Mais l’avenir est incertain. Le bistrot est peu rentable. Michel Savoie m’avoue ne pas avoir encore remboursé les dettes contractées au départ.  Surpris, je lui rappelle qu’il n’est même pas propriétaire de l’espace de son restaurant, qui appartient au Centre culturel Aberdeen. Il invoque les équipements, le cash flow, etc. J’ai l’impression qu’il est moins doué pour faire de l’argent que pour faire des cassoulets.

Notre temps s’est écoulé. Je le sais très occupé, je ne veux pas le retenir. En retournant chez moi, je réalise avoir passé un moment précieux, avoir fait la rencontre d’un être singulier. J’espère qu’il gagnera la bataille contre Moncton.

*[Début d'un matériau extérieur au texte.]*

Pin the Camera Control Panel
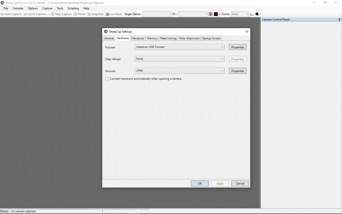342x214 pixels. [x=339, y=20]
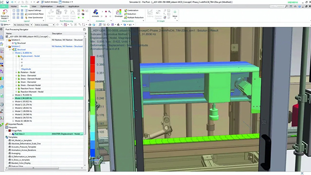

[1] «Les Brumes du coude dans le top 100 restos!», Radio-Canada, 16 avril 2019.

[2] Institut de tourisme et d’hôtellerie du Québec.

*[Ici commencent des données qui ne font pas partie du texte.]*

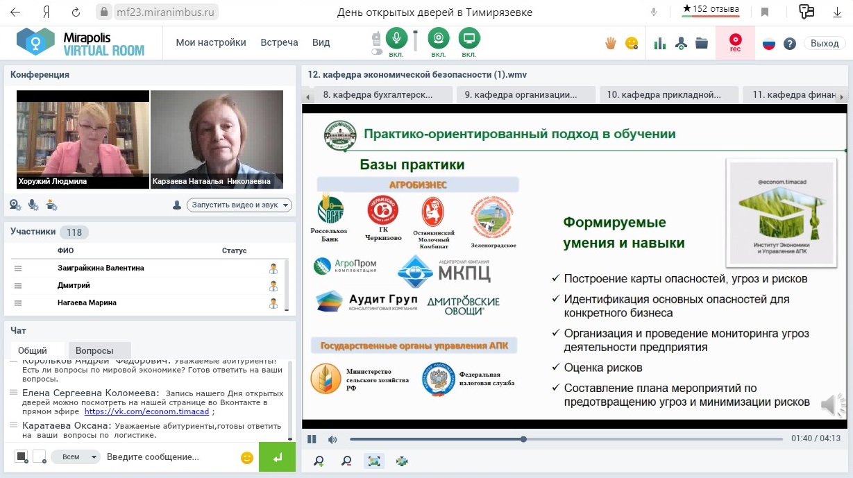Toggle the screen sharing button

[3] Fahmy, Gabrielle. 2016. “Moncton still Tim Hortons capital of Canada”, CBC New Brunswick, 24 novembre.

[4] En 2014, Michel Savoie avait recensé 220 restaurants dans la région de Moncton. Selon son analyse, 180 d’entre eux offraient régulièrement une forme ou une autre de malbouffe. À ce sujet, voir : Lacelle, Patrick.  «Moncton, capitale de la restauration», L’Acadie Nouvelle, 9 décembre 2017.

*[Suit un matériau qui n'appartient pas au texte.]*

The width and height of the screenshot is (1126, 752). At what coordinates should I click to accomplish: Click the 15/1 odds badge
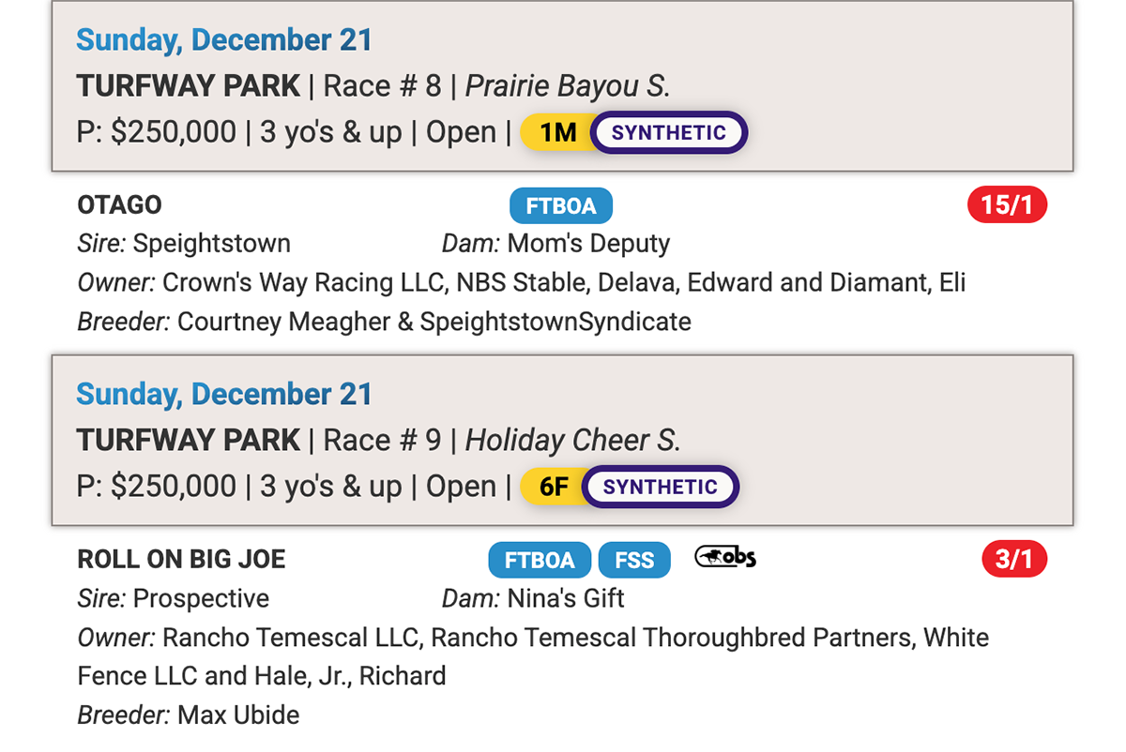[x=1007, y=205]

[5] «L’exportation d’anguilles au Nouveau-Brunswick a fait un bond» Radio-Canada, 14 décembre 2012.

[6] Rappelons que l’État louisianais reconnaît depuis 1971 un territoire d’influence cadienne, l’Acadiane, formellement constitué de 22 paroisses. En revanche, aucune autorité ne reconnaît un territoire acadien au Canada. L’ouvrage de Léon Thériault, La question du pouvoir en Acadie, publié aux Éditions de l’Acadie en 1982, demeure le plus puissant plaidoyer pour la reconnaissance d’un territoire acadien au Nouveau-Brunswick.

À propos…

Gabriel Arsenault est professeur adjoint en science politique à l’École des hautes études publiques de l’Université de Moncton depuis 2016. Québécois d’origine acadienne, il se sent de retour en Acadie.